Lenny B. at 103: A Personal Reflection on Leonard Bernstein

What can be said about the great Leonard Bernstein that hasn’t been said already? He was exuberant, obnoxious, a struggling gay man who was married to a devoted martyr of a wife with whom he had three children, a genius, a showoff, etc. What can be said that’s new is my own personal reflections and experiences with the music and works of Leonard Bernstein, whom I consider to be the greatest American composer. Yesterday, August 25, marked the 103rd anniversary of his birth, and I consider it only fitting that I pay tribute to “Lenny.”

I can’t remember exactly when it was that I encountered Bernstein’s music; it would be safe to say that it was when I first listened to and saw the musical “West Side Story” as a pre-teen, though chances are I would have seen him conducting on PBS on “Great Performances” as a child (one of the few programs my mother would actually encourage me to watch.) The haunting, lyrical melodies, the explosive Latin rhythms, the ability to go from tender to exuberant at the drop of a hat–it was also marvelous and moving, there was no other music like it.

Perhaps no piece exemplifies Leonard Bernstein better than the music to the operetta “Candide,” which I discovered in college and was just enthralled by. During my senior year, I took a class on American musical theater, and we had to choose a work that interested us and write a paper on it. Given that I was a classical musician, I was especially fascinated by this crossover work that was certainly much more complex and lush than a musical yet had catchy enough melodies that would linger in your head! I spent a lot of time listening to the album, reflecting on the profundity of the words, and developed a strong desire to read the play (which, shamefully, I still have not done) and see the work in person. Only many years later did I get to see “Candide” live in a wonderful university production, though I did see the televised production with Kristin Chenoweth.

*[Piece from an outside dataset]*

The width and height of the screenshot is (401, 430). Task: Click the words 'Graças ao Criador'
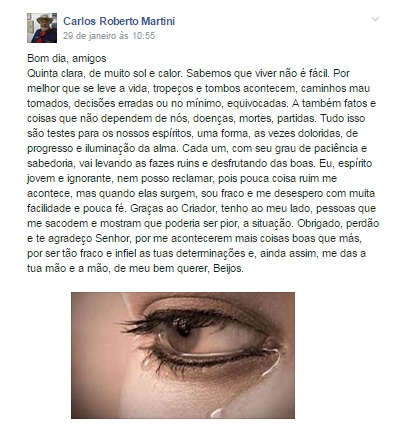tap(173, 208)
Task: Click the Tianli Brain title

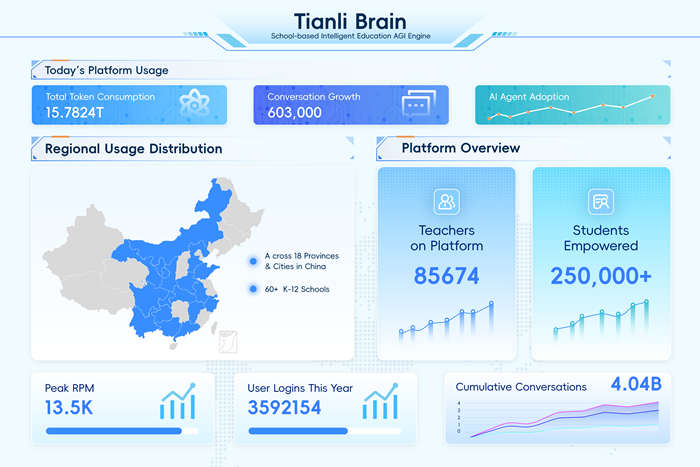Action: (350, 20)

When I moved to New York, it was inevitable that I would get to know more about the life and work of “Lenny,” as it was his city. During my first round of graduate school in my master’s program at Columbia University’s Teachers College, I took a class on the development of creativity with another leading figure in his field, Howard Gruber. We were required to write a paper on the creative processes of someone whom we chose. I chose Leonard Bernstein. I enjoyed reading his biographies, learning about his very complex personality, musicality, and personal life (by most accounts, Bernstein was really a gay man who married a woman, though he loved his wife very much). I found his life trajectory very fascinating, given his humble origins in Boston and not only his musical brilliance as a performer but also his ability to communicate to audiences and children. He had a bit of rabbi in him, educating others, and studying deeply, quite the scholar. It struck me that he was so uniquely American, a product of this culture in the best possible ways: Jewish, first-generation, artistic, intellectual, supporting black people and human rights and social justice. 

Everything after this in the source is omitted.